Soupir de soulagement chez les producteurs laitiers

Les producteurs laitiers du Saguenay-Lac-Saint-Jean poussent un soupir de soulagement à la suite de l’annonce du gouvernement fédéral qui versera 1,75 milliard $ sur huit ans aux près de 11 000 producteurs laitiers du Canada à titre de compensations pour les pertes liées à la gestion de l’offre.

«C’est certain que ça met fin à plusieurs mois d’incertitude, affirme d’emblée le premier vice-président des Producteurs laitiers du Québec (PLQ) et président régional du syndicat des producteurs de lait, Daniel Gobeil. On est soulagé de connaître les modalités. On ne voulait pas redémarrer une campagne électorale dans l’incertitude.» 

Le montant octroyé par le gouvernement est toutefois grandement inférieur à celui demandé par les producteurs de lait canadiens. 

«Ça comble seulement une partie des pertes. On a concédé 5% du marché. On estime les pertes à plus de 3 milliards$. On accueille la compensation favorablement, mais nous ce qu’on veut, c’est produire et vendre notre lait. Le gouvernement a vendu notre marché, il fallait être compensé. Mais on ne veut plus de concessions. Le montant met un ‘‘plasteur’’ sur le bobo, mais les gens n’aiment pas avoir recours à l’aide du gouvernement. Des fermes ont un fonds de roulement très affaibli depuis 24 mois. » 

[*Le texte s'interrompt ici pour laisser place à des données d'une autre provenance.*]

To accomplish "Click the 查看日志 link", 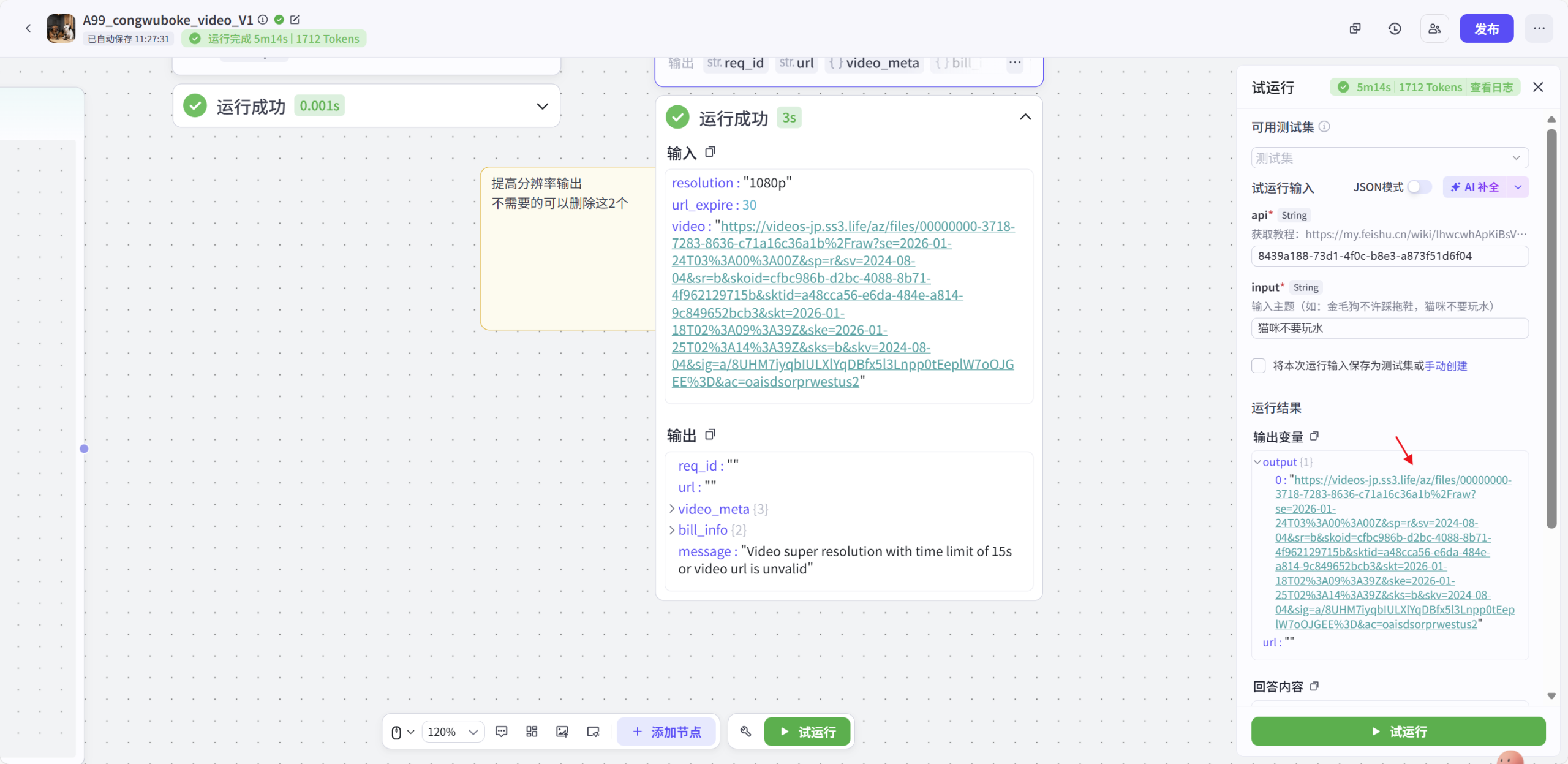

À l’échelle régionale, Daniel Gobeil estime que le montant moyen reçu par les 285 producteurs laitiers avoisinera les 15 000$ par an. 

«Pour l’an un, ça donne un montant plus impressionnant. Mais il faut diviser le reste entre les années suivantes. Les fermes laitières de la région sont de plus petite taille, avec une moyenne de 70 vaches.» 

Le montant octroyé, qui sera partagé de façon proportionnelle au quota détenu, vise à compenser les pertes liées aux accords de libre-échange avec l’Union européenne et l’Asie-Pacifique. L’Accord Canada–États-Unis–Mexique (ACEUM) ne fait pas partie de l’entente puisqu’il n’a pas été ratifié par le Canada et les États-Unis.

«Pour nous, c’est l’entente la pire. Si l’accord est ratifié, tout est sur la table pour de nouvelles négociations.»